March 10, 2026
Authored and Edited by Sonja W. Sahlsten; Caleb D. Estes; Christopher B. Anderson
In US Pat. No. 7,679,637 LLC v. Google LLC, No. 2024-1520, 2026 WL 174922 (Fed. Cir. Jan. 22, 2026), the Federal Circuit affirmed the district court’s dismissal of the patentee’s infringement claims, holding that the asserted web-conferencing “time-shifting” claims were patent-ineligible under § 101.
Patentee US Pat. No. 7,679,637 LLC sued Google for infringing its patent related to web conferencing systems enabling users to observe sessions in real-time, delayed during the session, or after the session has completed. Google moved to dismiss the complaint, arguing the asserted claims were patent-ineligible under § 101. The district court granted Google’s motion.

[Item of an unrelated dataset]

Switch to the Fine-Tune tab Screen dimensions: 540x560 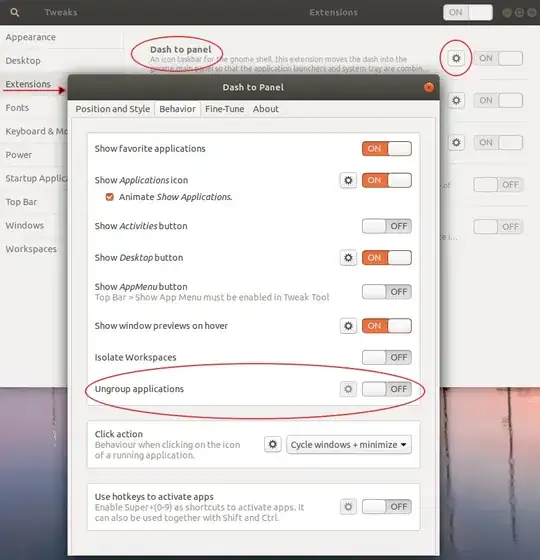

On appeal, the Federal Circuit agreed under Alice Step One that the claims were directed to the abstract idea of playing back recorded content. The Court rejected patentee’s argument that the claims were not result-oriented, finding that the claims did not describe how the system achieved the claimed functionality or improved prior-art technology. The specification reinforced this conclusion by characterizing the claimed components as conventional.
At Alice Step Two, the Court found no inventive concept because the claimed architecture and components were conventional and implemented using standard, off-the-shelf technology. The Court also rejected various procedural challenges raised by the patentee.